Given text:
So in many cases this is primarily a check function, but it also allows you to adjust the Color and Hue controls to calibrate the color decoder if they are incorrectly set at the factory. But if the complementary colors are significantly incorrect for your native primaries, there may be little you can do about it. The major things you can do is to adjust the Hue control to rotate the position of the complementary colors around the color gamut triangle, adjust the Color control to improve the saturation or Y values, and/or adjust the white point slightly away from D65. The latter can actually produce good results with certain types of color decoder errors and your eye will adapt to small changes in the color of white.
Unfortunately, some displays have major color decoding errors on purpose. The reason for that is that the color decoding is sometimes designed to mitigate (it can not accurately compensate) for very high color temperatures (9300K or above) that some manufacturers use as the factory default in the products to increase sales. In some of these instances, the service menu may include a set of up to 6 "advanced" color decoding adjustments (or 2x6 for SD and HD) that could allow you to calibrate the color decoder for standard, orthogonal, color decoding. The problem is that these adjustments can be very difficult to understand (i.e. if you have to ask you won't understand how to use them) and you are very likely to mess things up very bad and unless you are very careful, never get them back to the factory setup. You have been warned!
Finally, I said above that the Color control is really a calibration control but sometimes has to be used as a User control. The reason for that is if the primary colors are fixed (no CMS) and you have very oversaturated colors (very common in front projectors) you may have little choice but to use the Color control to reduce overly red skin tones. And depending on the source material, you may elect to change the Color control from DVD to DVD, etc. In this case you are purposely messing up the standard color decoding to compensate for the nonstandard primary color gamut, because you have few if any other options (sometimes you can get some improvement by using a nonstandard color temperature) to get a watchable picture. This is just another instance of trying to compensate for a fundamentally inaccurate system with inadequate adjustments, which is a subjective crapshoot, and that is what you sometimes end up with.
So finally, let me point out that contrary to any assertions this has nothing to do with the idea of adjusting a CMS using some intermediate primaries produced by the CMS to determine where to put the complementary colors on a "straight line". This is adjusting the Color Decoder (not a CMS) with native primaries (not CMS produced primaries) as I discussed on page 2 of this thread as use #1 for the Display Calibration Calculator. Use #2 for the Display Calibration Calculator was to adjust a CMS.

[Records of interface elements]
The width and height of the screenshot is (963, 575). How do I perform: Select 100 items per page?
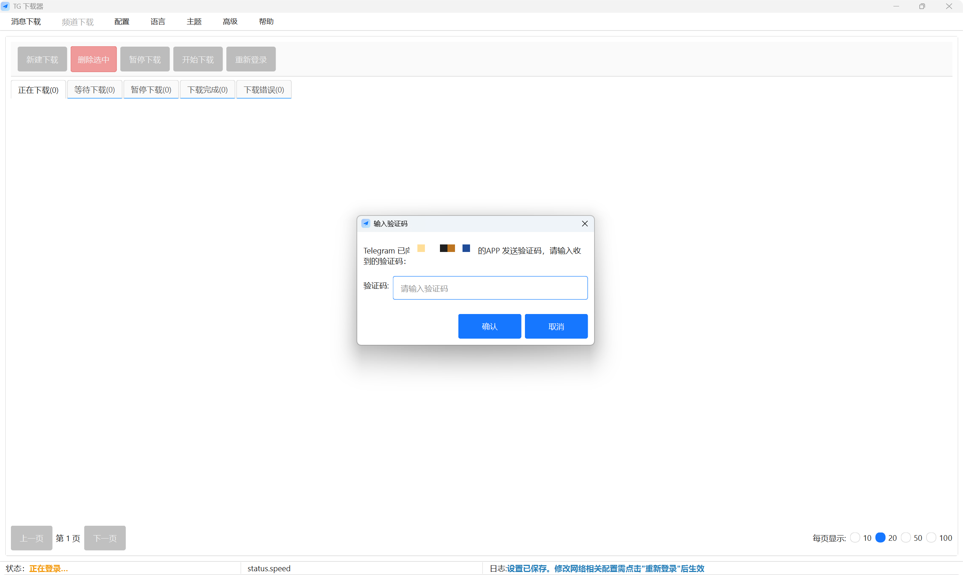(x=931, y=537)
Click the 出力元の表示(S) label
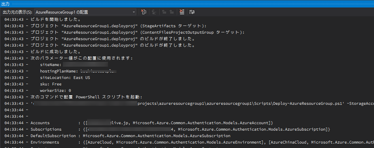 pos(17,12)
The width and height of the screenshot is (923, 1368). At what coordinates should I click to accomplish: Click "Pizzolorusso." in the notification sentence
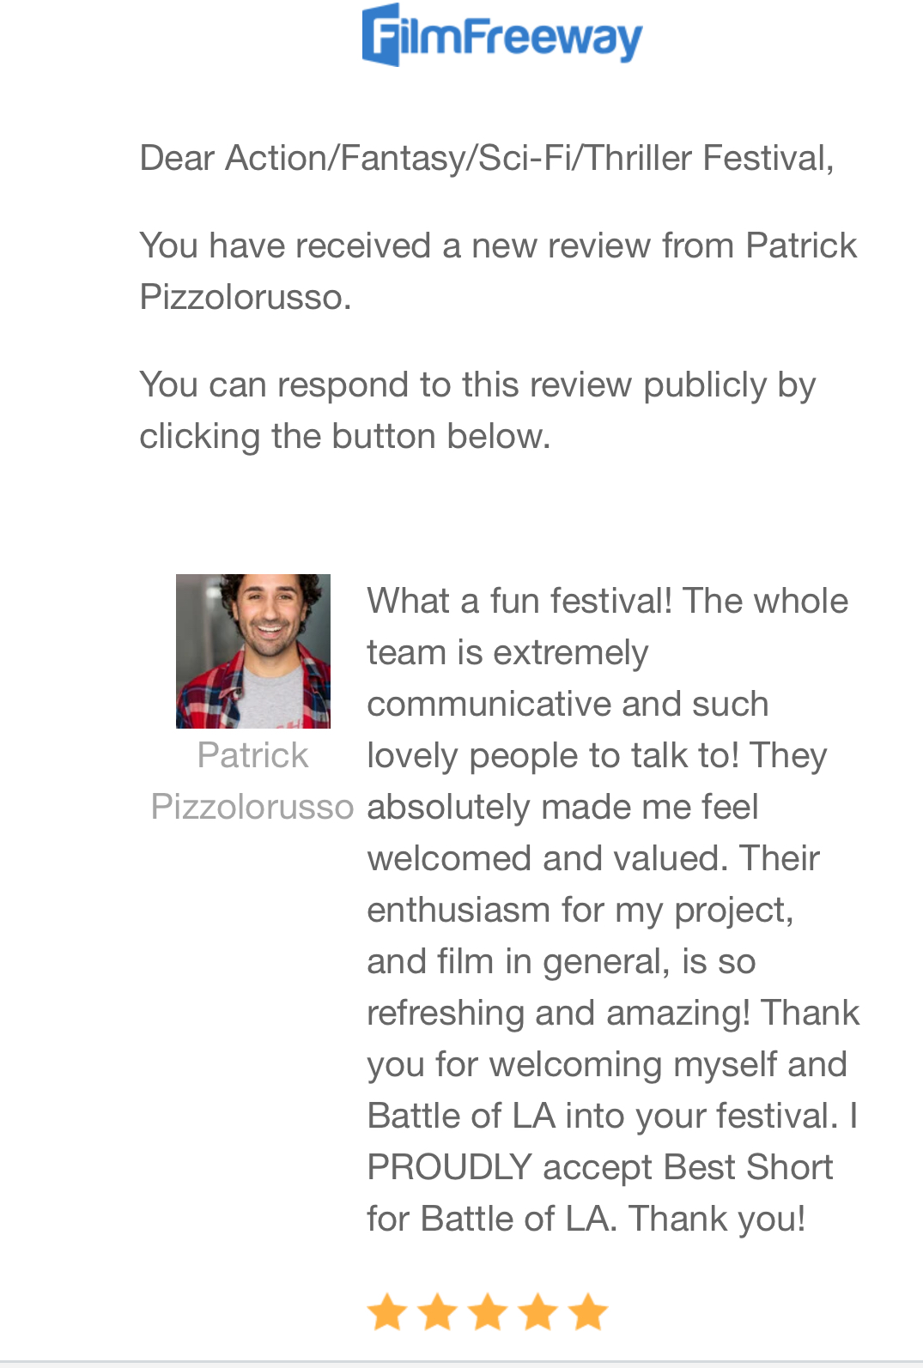(246, 297)
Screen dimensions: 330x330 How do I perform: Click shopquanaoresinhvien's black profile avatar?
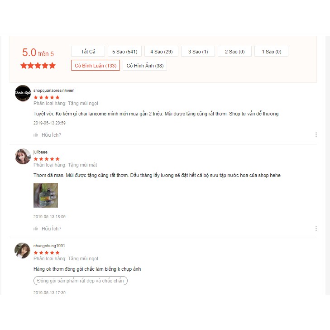[23, 93]
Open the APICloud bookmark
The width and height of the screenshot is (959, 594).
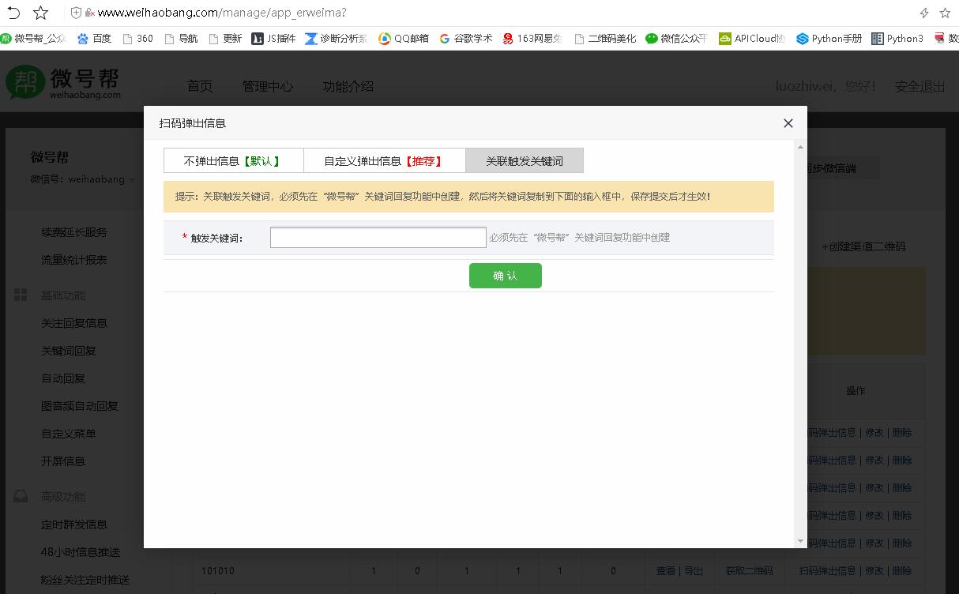(x=751, y=38)
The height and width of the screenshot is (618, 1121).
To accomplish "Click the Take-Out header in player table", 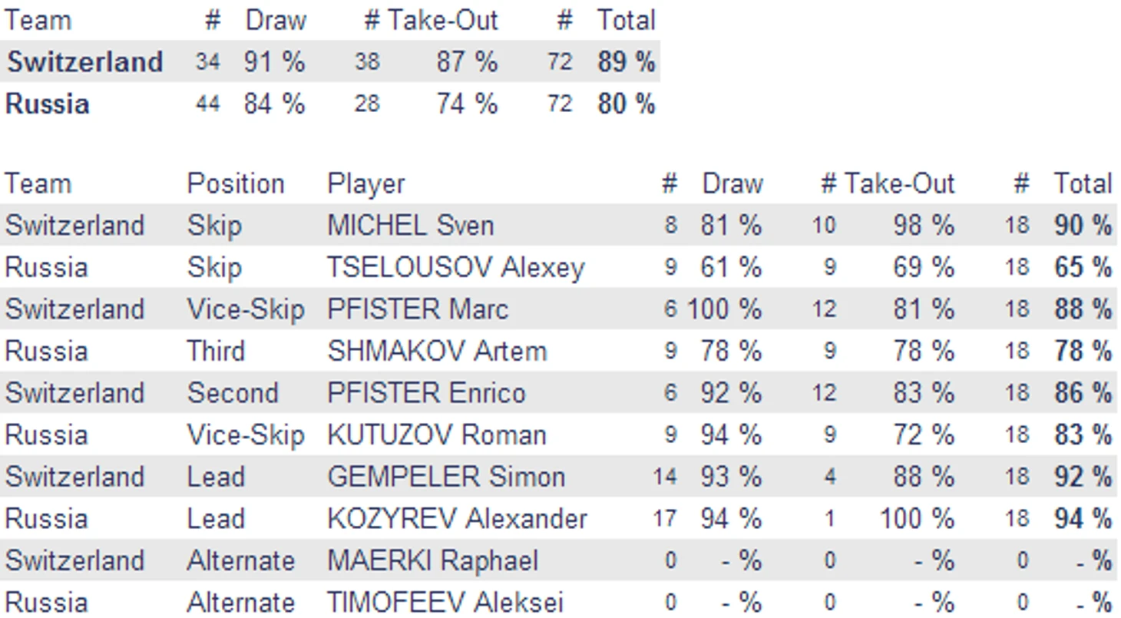I will pyautogui.click(x=899, y=183).
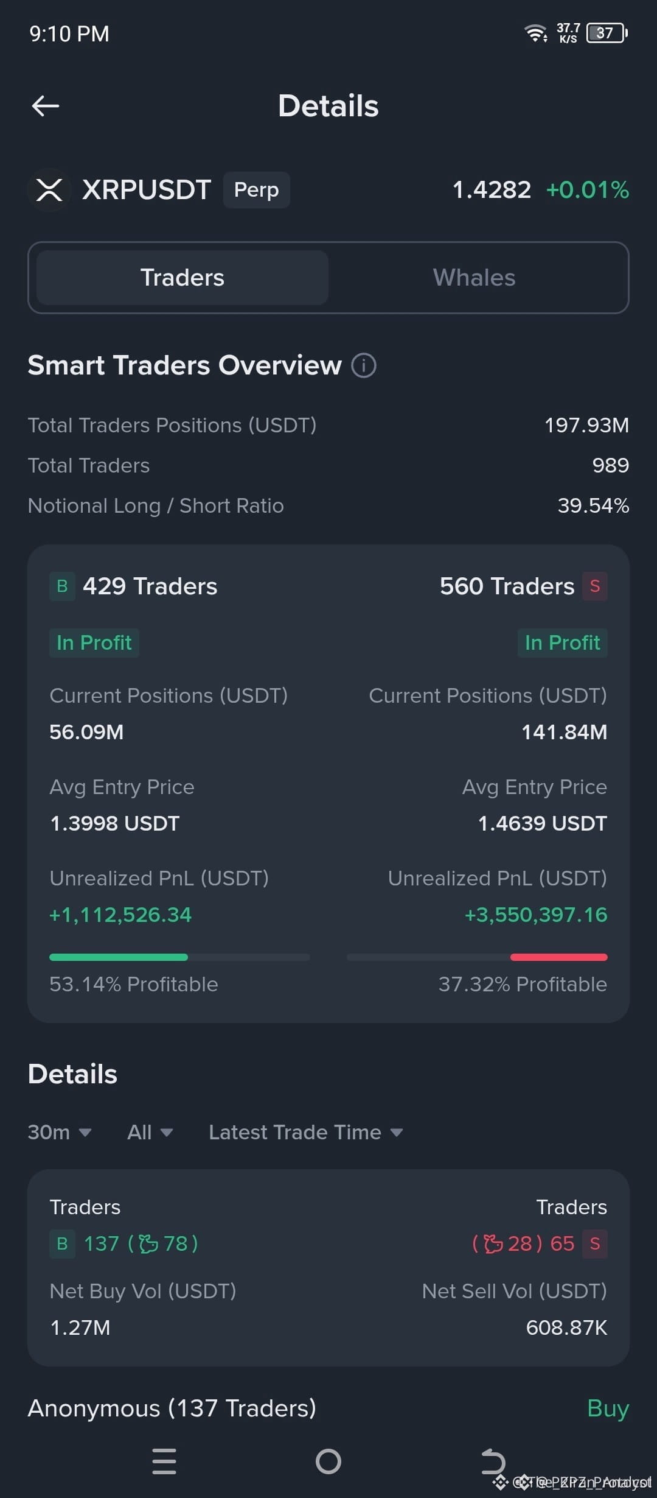Tap the green B badge beside 429 Traders
657x1498 pixels.
coord(62,586)
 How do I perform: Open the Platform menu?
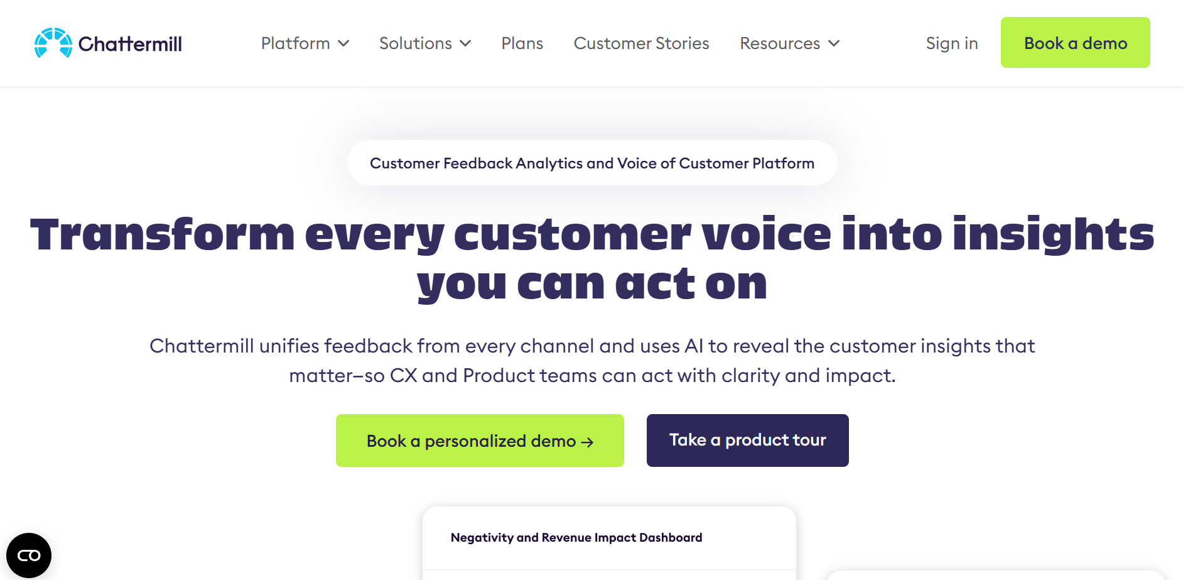coord(296,43)
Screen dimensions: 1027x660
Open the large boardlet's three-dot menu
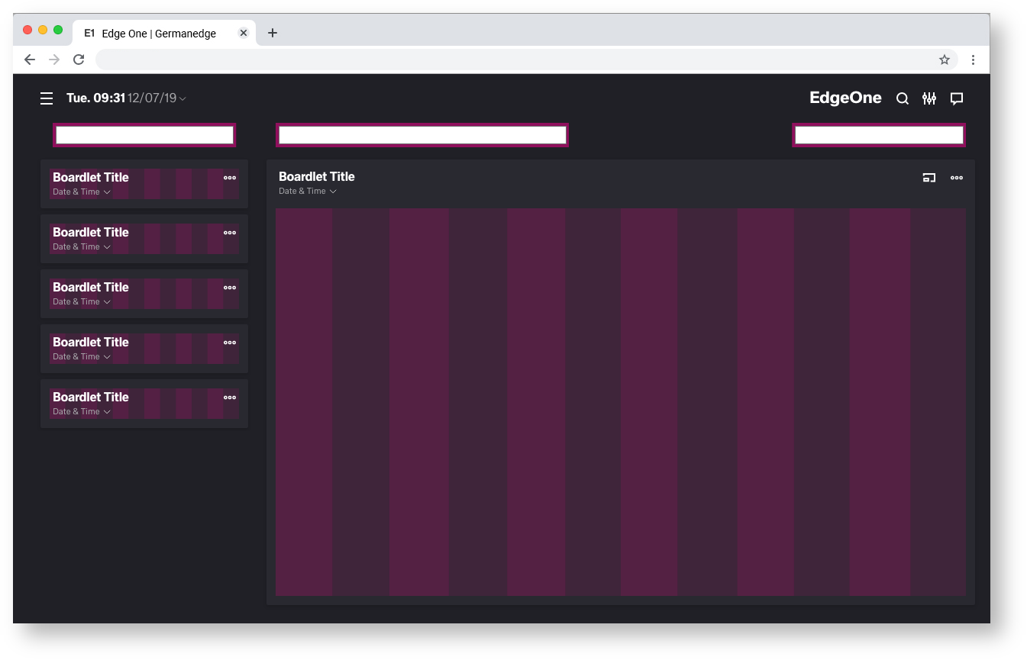(956, 178)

Problem:
Pick up the post on color decoder calibration after its last sentence and continue it.

The result:
Greg Rogers
Video Engineer/Product Designer
Following up on your comments that the 6axis CMS gives us separate control over the RGB transformation matrix in each part of the CIE triangle, I thought I would do some further experimentation with this. I think if you bear with the long description, you will see that the results support what Bill and you wrote. The context for my comments is still a very limited situation, where the CMS allows us to get close to but not identical to the Rec709 color points in the xy domain, and after achieving the best possible match to the primary colors in the xy domain, two procedures had been suggested for a calibrating the set: calibrate the primary Y values and the secondary colors to the Rec709 coefficients, calibrate the primary Y values and the secondary colors to match the simple XYZ<>RGB conversion matrix constucted by Lindbloom's formulas using the primary xy points.
A couple of points on which there should be agreement:
(a) Were there only three CMS color controls and no white balance, we would have to use the Y coefficents predicted by Lindbloom's formulas in order for redgreenblue to add together to the intended D65 white point.
(b) Given that we have six color controls plus white balance, an idealized CMS would act as if there are six different RGB>XYZ conversion matrices, one for each sextant of the triangle.
(c) Using the Rec709 Y values for the colors intuitively should give a better fit at the primary/secondary 100% saturation points. In other words, if we had some magic Rec709 color flash cards tuned to match the set's max white luminance, were we to compare these flash cards to the colors for the two alternative calibrations, one would expect to see a closer match when the calibration used the Rec709 Y values, because the Y values would match even though our xy coordinates did not.
So my experiment was to simulate this idealized CMS in Excel, to see how it would work given the two alternative calibrations. My assumption was that I started with my best achievable calibration, taking my actual xy cooordinates of the primary colors and their exact complements as the secondaries. The two alternatives were, to use the Rec709 Y coefficients for the six colors, or to use the calculated Y cooefficients implied by taking the primary color xy values as defining the color gamut.
(1) Not surprisingly, if one takes the closebutnotexact primaries with the Rec709 Y values, reversing Lindbloom's calculation of the RGB<>XYZ conversion matrix M, these imply a different white point. With my data this worked out to have (x,y) coordinates of (.314,.337), and HCFR gives this a color temperature of about 6380.
(2) It is indeed fairly straight forward to calculate the RGB>XYZ matrix separately for each of the six pieces of the CIE gamut. When the Y values were set using the actual primaries to define the target gamut, these six matrices are all identical. When the Y values are calibrated using the Rec709 Y cooefficients, the matrices are distinct.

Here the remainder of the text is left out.